The path to success

Thursday 2 February 2012

MUHIMBILI FORMS DOCTORS TEAM TO MEET PM




Muhimbili National Hospital (MNH) management has blessed specialist doctor’s plans to meet with Prime Minister Mizengo Pinda to discuss the issue of striking doctors.
The move followed a closed door meeting yesterday involving the under the leadership of the MNH Executive Director, Marina Njelekela to discuss the fate of patients as the doctors’ strike entered its tenth day.
Briefing journalists yesterday in Dar es Salaam, MNH Public Information Officer Aminiel Aligaesha said the aim of the meeting was to form the committee that would meet the Premier and discuss the doctors’ demands.
“The committee will discuss with the prime minister the present situation at the hospital and present their own (specialised doctors’) demands related to the profession,” said Aligaesha.
He declined to disclose the names of members of the committee, saying only that they will be made public later.
He stressed that the specialist doctors were not on strike but wanted to meet the government to press for a quick end to the crisis.
He added: “The specialist doctors are concerned at the deteriorating situation and so have urged the management to urgently form a committee that will have a duty of making sure that the two parties which are the currently Interim Doctors’ Committee and the government sit together and resolve the issue.

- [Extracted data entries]
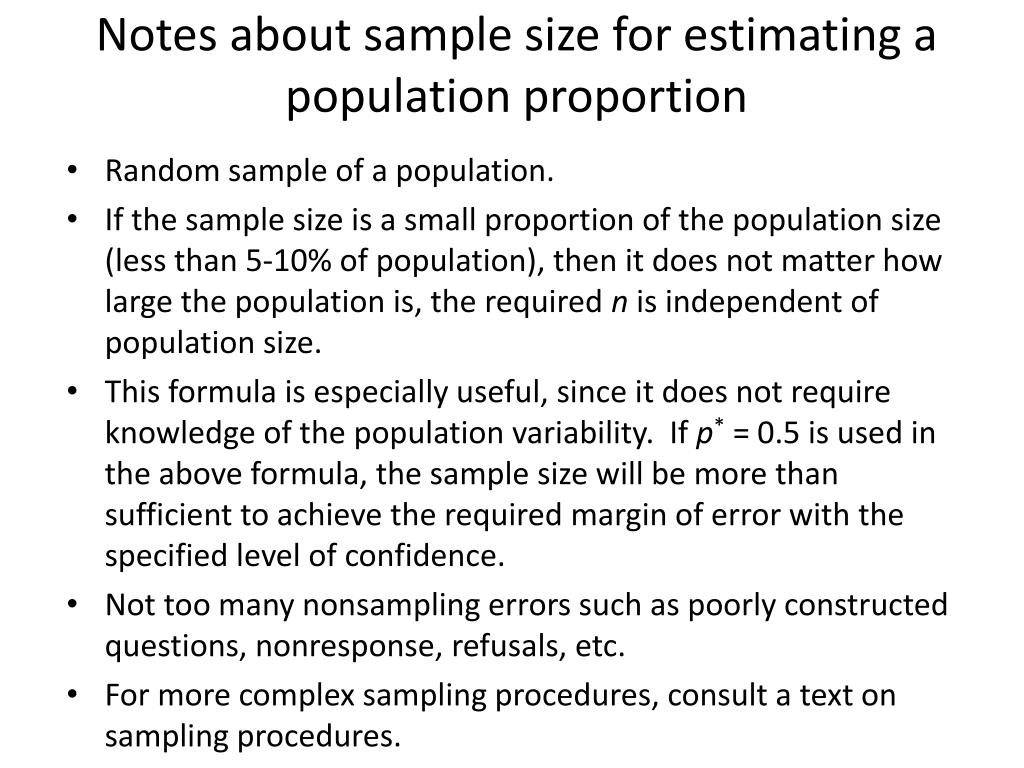Click the value '0.5' in the third bullet
The image size is (1024, 768).
[x=778, y=432]
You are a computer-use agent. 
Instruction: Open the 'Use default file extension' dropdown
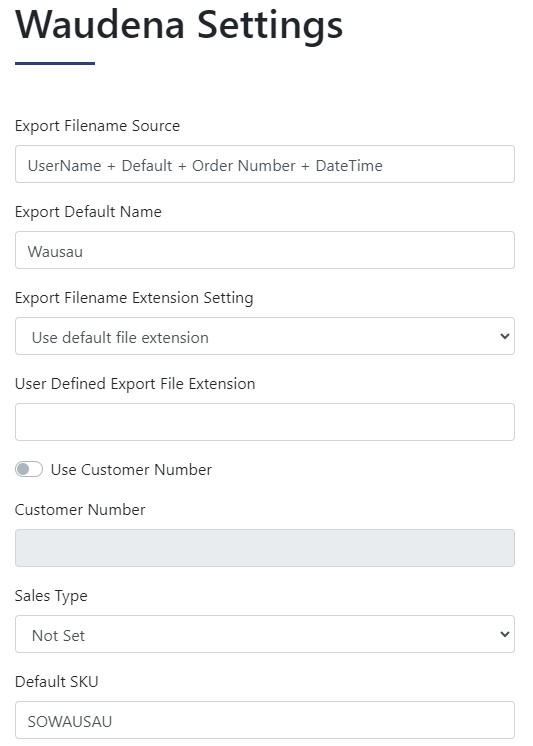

- [Work item A]
Swap "committee" for "panel" in the passage of the doctors' strike article, starting with "Briefing journalists yesterday" and going on through "to the crisis.", and give that passage.
- [Work item B]
Carry on the article about the Muhimbili doctors' strike from its last sentence.

- [Exercise response A]
Briefing journalists yesterday in Dar es Salaam, MNH Public Information Officer Aminiel Aligaesha said the aim of the meeting was to form the panel that would meet the Premier and discuss the doctors’ demands.
“The panel will discuss with the prime minister the present situation at the hospital and present their own (specialised doctors’) demands related to the profession,” said Aligaesha.
He declined to disclose the names of members of the panel, saying only that they will be made public later.
He stressed that the specialist doctors were not on strike but wanted to meet the government to press for a quick end to the crisis.

- [Exercise response B]
Aligaesha admitted that the situation at the hospital had worsened, saying services were being manned by the few doctors who did not join the strike and military doctors.
“Services at the hospital are bad due to the ongoing strike…this has badly affected the service delivery in various wards,” he explained when asked on the current situation at the centre.He said emergency services were provided currently without any problems.
However the officer refuted reports that 80 doctors from the Ministry of Health and Social Welfare and its institutions have started providing services at the hospital as announced by Minister Dr Hadji Mponda. “None of them has reported,” he stressed.
He said despite the presence of army doctors services were yet to be provided to the required standards.
He said the number of new patients reporting at MNH yesterday was smaller compared to the previous days
“We are receiving a very few patients…yesterday we had only 25 new patients,” he noted.
Meanwhile, Tanzania Union of Government and Health Employee’s (TUGHE) Deputy Secretary, John Sanjo yesterday advised the government to urgently find a solution to the doctors’ grievances so as to enhance provision of health services at public hospitals countrywide.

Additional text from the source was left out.